Besondere Aufmerksamkeit verdienen deshalb selbst entwickelte Logos oder Kennzeichnungen. Ein eigenes „Green“- oder „Eco“-Symbol kann rechtlich als Nachhaltigkeitssiegel eingeordnet werden, wenn es bei Gästen den Eindruck erweckt, dass damit eine besondere ökologische oder soziale Qualität ausgezeichnet wird.
Touristische Unternehmen sollten deshalb prüfen, welche Siegel und Logos sie verwenden, wer diese vergibt und auf welchem Prüf- oder Zertifizierungssystem sie beruhen.
Belastbare Klimaziele für die Zukunft
„Bis 2030 klimaneutral“ oder „in fünf Jahren vollständig nachhaltig“: Auch Aussagen über zukünftige Umweltleistungen werden stärker reguliert.
Solche Aussagen müssen künftig durch klare, objektive, öffentlich zugängliche und überprüfbare Verpflichtungen gestützt werden. Dazu gehört ein detaillierter und realistischer Umsetzungsplan mit messbaren und zeitgebundenen Zielen. Die Fortschritte müssen regelmäßig von einem unabhängigen Sachverständigen überprüft werden.
Das kann nicht nur klassische Werbung betreffen. Auch Nachhaltigkeitsseiten, Leitbilder, Unternehmenspräsentationen oder öffentlich kommunizierte Nachhaltigkeitsstrategien sollten daher überprüft werden.
Gesetzliche Vorgaben sind kein besonderer Umweltvorteil
Auch Eigenschaften, die ein touristisches Angebot aufgrund gesetzlicher Vorgaben ohnehin erfüllen muss, dürfen nicht als besonderer Umweltvorteil dargestellt werden, wenn die Vorgabe für alle vergleichbaren Angebote gilt.
Wo sollten touristische Unternehmen genauer hinschauen?

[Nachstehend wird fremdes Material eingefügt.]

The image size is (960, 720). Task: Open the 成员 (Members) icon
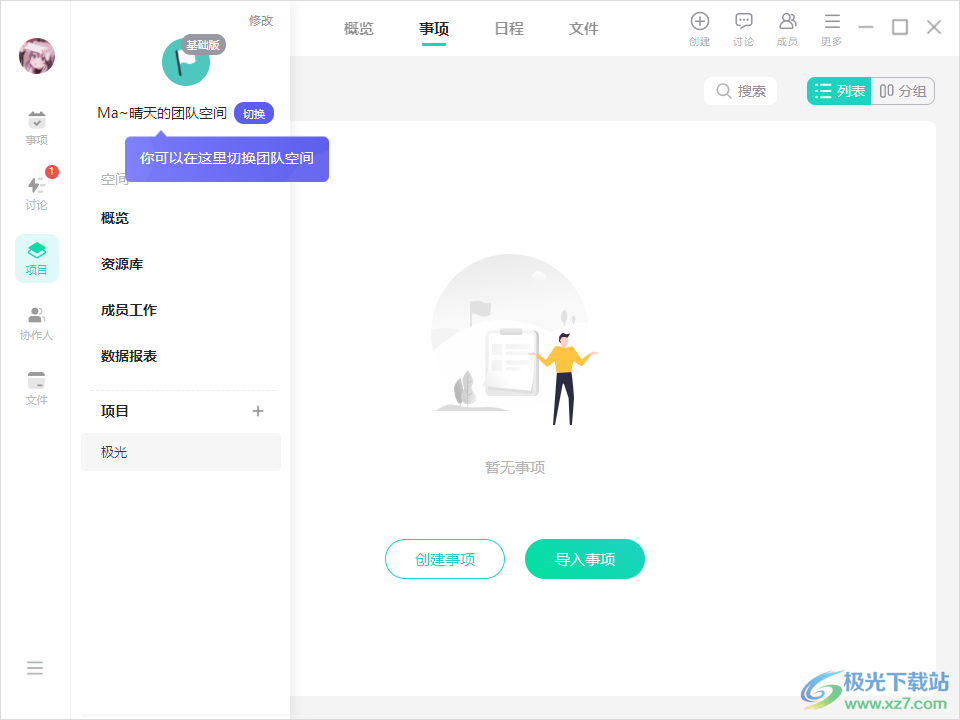(x=788, y=28)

Umwelt- und Nachhaltigkeitsaussagen finden sich inzwischen an vielen Stellen der Gästekommunikation. In den Blick gehören insbesondere:
- Website und Buchungsseiten
- Unterkunfts- und Angebotsbeschreibungen
- Buchungsportale
- Social Media
- Prospekte und Flyer
- Arrangements und Pauschalangebote
- Newsletter
- Nachhaltigkeitsseiten
- eigene Siegel und Logos
- Klima- und Umweltversprechen
- öffentlich kommunizierte Unternehmensziele
Dabei helfen drei Fragen:
- Was genau behaupten wir?
- Worauf bezieht sich die Aussage?
- Können wir sie nachvollziehbar belegen?
Gerade bei Informationen auf externen Buchungs- und Vermittlungsplattformen empfiehlt es sich zudem zu prüfen, welche Angaben über den eigenen Betrieb dort dargestellt werden und ob diese noch der eigenen aktuellen Kommunikation entsprechen.
FAQ der Europäischen Kommission bietet Orientierung
Die Europäische Kommission hat zur EmpCo-Richtlinie einen umfangreichen Fragen-und-Antworten-Katalog veröffentlicht. Darin erläutert sie zahlreiche praktische Abgrenzungsfragen, unter anderem zu allgemeinen Umweltaussagen, Nachhaltigkeitssiegeln, Klimaaussagen, CO₂-Kompensation und zukünftigen Umweltleistungen.
Die FAQ sind auch in deutscher Sprache verfügbar und können Unternehmen bei der Prüfung ihrer eigenen Kommunikation unterstützen. Die Antworten stellen allerdings keine rechtsverbindliche Auslegung dar. Hier können Sie das entsprechende pdf herunterladen.
Die neuen Vorgaben gelten ab 27. September 2026. Touristische Unternehmen, die gegenüber Verbrauchern mit Umwelt- oder Nachhaltigkeitsaussagen werben, sollten ihre Kommunikation daher jetzt überprüfen und erforderliche Änderungen rechtzeitig umsetzen.